Exigeant de connaître ce qu’auraient dit sur lui les témoins rencontrés par l’expert, et prétendant que le fait de n’avoir pas enregistré ou transcrit leur version des faits constitue une violation de l’article 238 al. 2 C.p.c., Paupe s’adresse au tribunal pour obtenir copie des notes d’entrevues de l’expert. La Cour supérieure lui donne raison (Paupe c. Télécon inc., 2021 QCCS 3201). Bien que le juge reconnaisse que les notes d’entrevues d’un expert soient en principe visées par le privilège relatif au litige, il conclut que l’expert se devait de recueillir des déclarations écrites ou de transcrire les déclarations des personnes rencontrées, et que l’omission de ce faire constitue une irrégularité devant être sanctionnée. Il ordonne donc la communication des notes de l’expert ou, à défaut, le rejet de son rapport.
La Cour d’appel renverse cette décision et confirme que l’expert n’a pas à fournir ses notes d’entrevues. Selon la Cour, l’article 238 al. 2 C.p.c. n’oblige pas les experts nommés par les parties à obtenir des déclarations écrites ou à enregistrer et faire transcrire les entrevues conduites avec des témoins :
« [26] L’exigence du juge que l’expert obtienne une transcription de toutes ses entrevues et qu’il les joigne à son rapport pour se conformer à l’article 238 al. 2 C.p.c. va à l’encontre des principes directeurs de la procédure et des règles de la proportionnalité. Une telle exigence contraindrait tous les experts à obtenir soit une déclaration sous serment, soit une transcription des entrevues, ce qui ne pourrait faire autrement qu’ajouter aux coûts de l’expertise, sans que l’on puisse nécessairement y trouver un bénéfice […]. Il n’est certainement pas de l’intention du législateur d’imposer des coûts additionnels aux parties ayant recours à l’expertise. »
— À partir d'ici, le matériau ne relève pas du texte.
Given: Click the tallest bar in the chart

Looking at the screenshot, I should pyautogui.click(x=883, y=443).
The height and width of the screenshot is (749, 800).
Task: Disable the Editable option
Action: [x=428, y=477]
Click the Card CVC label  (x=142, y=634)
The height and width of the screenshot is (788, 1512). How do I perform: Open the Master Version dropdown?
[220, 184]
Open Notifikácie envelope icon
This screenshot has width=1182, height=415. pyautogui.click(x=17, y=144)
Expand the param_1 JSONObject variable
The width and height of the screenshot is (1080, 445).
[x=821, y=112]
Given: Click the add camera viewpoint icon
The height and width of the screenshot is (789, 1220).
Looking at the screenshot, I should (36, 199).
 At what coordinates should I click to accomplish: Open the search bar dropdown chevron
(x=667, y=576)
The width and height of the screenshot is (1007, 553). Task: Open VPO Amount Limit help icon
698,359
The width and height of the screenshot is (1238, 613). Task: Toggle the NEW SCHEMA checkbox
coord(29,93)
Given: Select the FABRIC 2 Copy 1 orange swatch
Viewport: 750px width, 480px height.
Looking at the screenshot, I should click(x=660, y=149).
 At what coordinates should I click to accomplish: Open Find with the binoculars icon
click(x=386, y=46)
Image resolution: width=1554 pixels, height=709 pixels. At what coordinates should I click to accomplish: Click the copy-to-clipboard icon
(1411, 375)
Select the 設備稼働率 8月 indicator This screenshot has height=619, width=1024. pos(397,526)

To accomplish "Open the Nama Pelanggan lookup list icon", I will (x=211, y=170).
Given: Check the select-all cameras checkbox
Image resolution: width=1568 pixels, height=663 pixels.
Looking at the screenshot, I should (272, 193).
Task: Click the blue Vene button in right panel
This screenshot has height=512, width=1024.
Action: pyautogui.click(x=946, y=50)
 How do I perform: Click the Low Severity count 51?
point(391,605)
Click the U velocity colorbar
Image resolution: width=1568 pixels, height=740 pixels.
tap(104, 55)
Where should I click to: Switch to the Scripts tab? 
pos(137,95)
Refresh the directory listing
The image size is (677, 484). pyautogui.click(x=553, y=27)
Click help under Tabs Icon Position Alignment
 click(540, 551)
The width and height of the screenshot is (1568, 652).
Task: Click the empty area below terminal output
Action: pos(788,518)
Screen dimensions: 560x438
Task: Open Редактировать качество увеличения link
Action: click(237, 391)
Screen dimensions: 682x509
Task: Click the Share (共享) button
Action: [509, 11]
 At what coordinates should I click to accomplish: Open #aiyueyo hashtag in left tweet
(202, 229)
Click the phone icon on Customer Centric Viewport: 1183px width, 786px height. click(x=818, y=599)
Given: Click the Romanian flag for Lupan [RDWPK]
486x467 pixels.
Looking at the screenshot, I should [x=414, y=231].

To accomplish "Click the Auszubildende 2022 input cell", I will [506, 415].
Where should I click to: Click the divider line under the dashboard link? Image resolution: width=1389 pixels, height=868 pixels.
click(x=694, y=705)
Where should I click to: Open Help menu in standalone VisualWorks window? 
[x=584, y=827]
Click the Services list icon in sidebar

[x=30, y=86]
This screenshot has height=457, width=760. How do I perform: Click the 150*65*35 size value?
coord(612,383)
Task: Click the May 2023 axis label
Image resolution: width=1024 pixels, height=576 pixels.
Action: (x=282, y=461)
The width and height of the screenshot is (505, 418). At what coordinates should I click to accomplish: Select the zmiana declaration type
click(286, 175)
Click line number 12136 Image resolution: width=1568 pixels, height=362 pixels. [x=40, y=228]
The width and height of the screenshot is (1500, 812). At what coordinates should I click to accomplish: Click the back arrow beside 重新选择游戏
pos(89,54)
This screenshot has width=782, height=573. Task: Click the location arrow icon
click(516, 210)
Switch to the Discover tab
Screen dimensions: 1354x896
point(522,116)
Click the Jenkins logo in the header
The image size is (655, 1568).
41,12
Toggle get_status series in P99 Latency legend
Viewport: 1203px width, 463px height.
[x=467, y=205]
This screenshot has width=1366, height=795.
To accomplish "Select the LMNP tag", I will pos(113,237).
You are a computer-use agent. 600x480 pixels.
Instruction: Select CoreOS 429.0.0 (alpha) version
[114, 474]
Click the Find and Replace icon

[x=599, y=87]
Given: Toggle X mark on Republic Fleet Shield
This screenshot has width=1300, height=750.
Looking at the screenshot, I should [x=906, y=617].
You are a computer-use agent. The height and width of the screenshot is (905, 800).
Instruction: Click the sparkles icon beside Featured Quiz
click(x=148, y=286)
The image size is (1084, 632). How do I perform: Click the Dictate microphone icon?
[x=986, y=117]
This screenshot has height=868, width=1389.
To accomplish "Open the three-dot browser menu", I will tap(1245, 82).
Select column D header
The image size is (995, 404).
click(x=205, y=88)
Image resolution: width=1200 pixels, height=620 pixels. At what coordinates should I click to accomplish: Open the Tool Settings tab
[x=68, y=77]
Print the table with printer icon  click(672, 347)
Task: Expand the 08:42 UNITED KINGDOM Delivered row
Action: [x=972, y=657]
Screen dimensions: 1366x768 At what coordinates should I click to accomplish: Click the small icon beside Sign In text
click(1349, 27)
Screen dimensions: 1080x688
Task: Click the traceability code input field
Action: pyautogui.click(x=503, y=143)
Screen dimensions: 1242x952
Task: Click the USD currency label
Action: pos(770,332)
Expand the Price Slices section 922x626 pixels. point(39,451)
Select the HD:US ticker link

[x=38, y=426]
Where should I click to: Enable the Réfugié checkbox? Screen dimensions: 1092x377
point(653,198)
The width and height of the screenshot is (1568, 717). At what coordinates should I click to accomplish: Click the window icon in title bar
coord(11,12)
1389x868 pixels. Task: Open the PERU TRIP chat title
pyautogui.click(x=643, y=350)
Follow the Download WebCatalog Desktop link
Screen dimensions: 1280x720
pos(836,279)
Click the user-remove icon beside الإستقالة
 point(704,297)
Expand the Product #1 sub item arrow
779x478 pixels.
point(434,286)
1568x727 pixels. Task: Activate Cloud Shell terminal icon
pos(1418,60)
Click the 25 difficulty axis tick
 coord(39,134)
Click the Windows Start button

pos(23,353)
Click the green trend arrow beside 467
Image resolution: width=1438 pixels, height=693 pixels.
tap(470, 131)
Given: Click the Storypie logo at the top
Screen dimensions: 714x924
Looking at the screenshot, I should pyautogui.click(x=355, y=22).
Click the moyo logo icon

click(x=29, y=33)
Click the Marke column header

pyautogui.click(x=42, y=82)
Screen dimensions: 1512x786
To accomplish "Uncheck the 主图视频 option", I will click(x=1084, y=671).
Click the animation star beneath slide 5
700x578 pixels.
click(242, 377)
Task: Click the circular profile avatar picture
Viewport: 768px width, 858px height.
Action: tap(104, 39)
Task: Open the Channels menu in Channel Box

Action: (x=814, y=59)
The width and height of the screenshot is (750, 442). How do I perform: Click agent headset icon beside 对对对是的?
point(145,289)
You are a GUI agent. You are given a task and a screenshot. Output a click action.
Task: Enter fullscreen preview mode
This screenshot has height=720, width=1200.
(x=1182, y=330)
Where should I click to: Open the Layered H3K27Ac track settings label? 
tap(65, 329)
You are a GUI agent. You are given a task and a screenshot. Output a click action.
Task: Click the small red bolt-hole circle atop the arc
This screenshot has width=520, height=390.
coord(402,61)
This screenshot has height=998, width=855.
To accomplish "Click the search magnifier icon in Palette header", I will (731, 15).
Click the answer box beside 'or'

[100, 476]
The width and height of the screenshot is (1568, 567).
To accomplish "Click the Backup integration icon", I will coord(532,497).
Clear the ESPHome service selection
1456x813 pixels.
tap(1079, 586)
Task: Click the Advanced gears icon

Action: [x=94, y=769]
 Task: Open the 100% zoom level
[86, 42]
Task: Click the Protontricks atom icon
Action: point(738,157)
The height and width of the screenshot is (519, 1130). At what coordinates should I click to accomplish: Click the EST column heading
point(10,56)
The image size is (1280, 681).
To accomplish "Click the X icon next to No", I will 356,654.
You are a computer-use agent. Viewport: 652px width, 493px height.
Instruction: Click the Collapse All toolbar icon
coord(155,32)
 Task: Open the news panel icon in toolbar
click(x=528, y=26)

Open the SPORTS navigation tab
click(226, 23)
Pour la Cour, l’expert qui fonde son opinion sur des faits qui lui sont révélés ou relatés par des témoins – même s’il y fait référence dans son rapport – n’a pas l’obligation d’obtenir des déclarations écrites ou de transcrire ces entrevues. Lorsqu’il le fait, l’article 238, al. 2 C.p.c. lui impose de les joindre à son rapport, mais en l’absence de tels éléments, alors cette disposition ne s’applique tout simplement pas.
L’expert de Télécon n’avait donc aucunement violé ses obligations en ne joignant pas de déclarations écrites ou de transcription de ses rencontres avec les témoins, et il n’avait pas davantage à produire ses notes d’entrevues. Pour la Cour d’appel, le juge de première instance a donc fait erreur en ordonnant qu’à défaut de communiquer les notes de l’expert, son rapport devrait être rejeté – erreur d’autant plus grave que le juge avait lui-même reconnu que ces notes étaient couvertes par le privilège relatif au litige.
Si cet arrêt devrait rassurer les experts et les parties qui retiennent leurs services, il faut tout de même rester prudent. En effet, la jurisprudence reconnaît que le fait pour un expert de référer explicitement à un document dans son rapport peut dans certains cas être interprété comme une renonciation tacite au privilège relatif au litige, et justifier en conséquence une ordonnance de communication du document en question.